EXERCISE GOAL: Leave the pictures out and print, word for word, the lines below from the one with "Unpin Screenpresso using its pin icon" through the final line.

━━━

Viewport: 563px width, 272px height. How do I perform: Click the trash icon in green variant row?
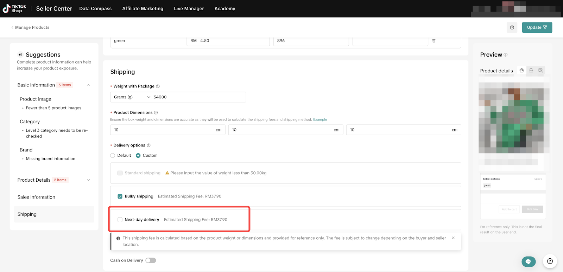click(434, 41)
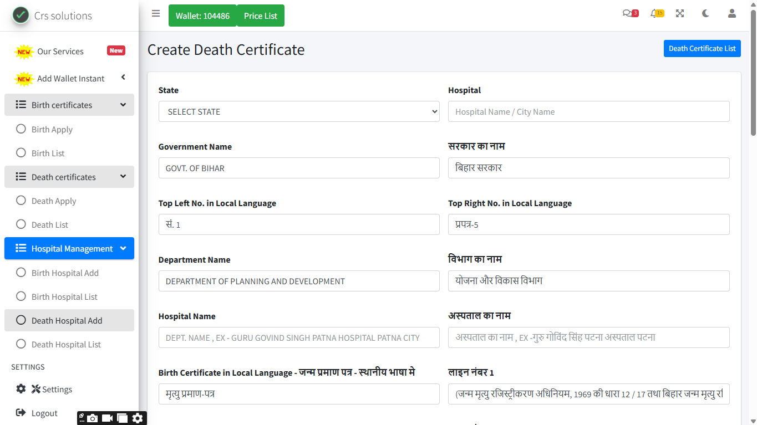757x425 pixels.
Task: Open the Death Hospital List page
Action: (x=66, y=345)
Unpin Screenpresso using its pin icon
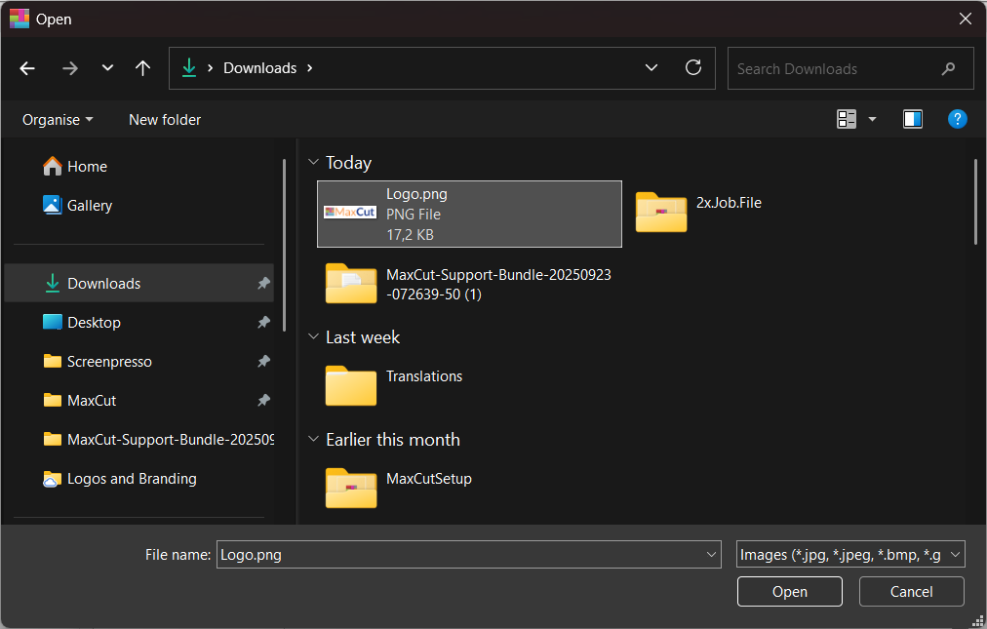This screenshot has width=987, height=629. coord(263,362)
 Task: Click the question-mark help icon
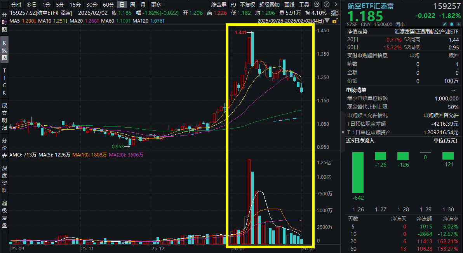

━━━

RESULT OF THE EXERCISE:
Unpin Screenpresso using its pin icon
This screenshot has width=987, height=629. coord(263,362)
 Task: Click the question-mark help icon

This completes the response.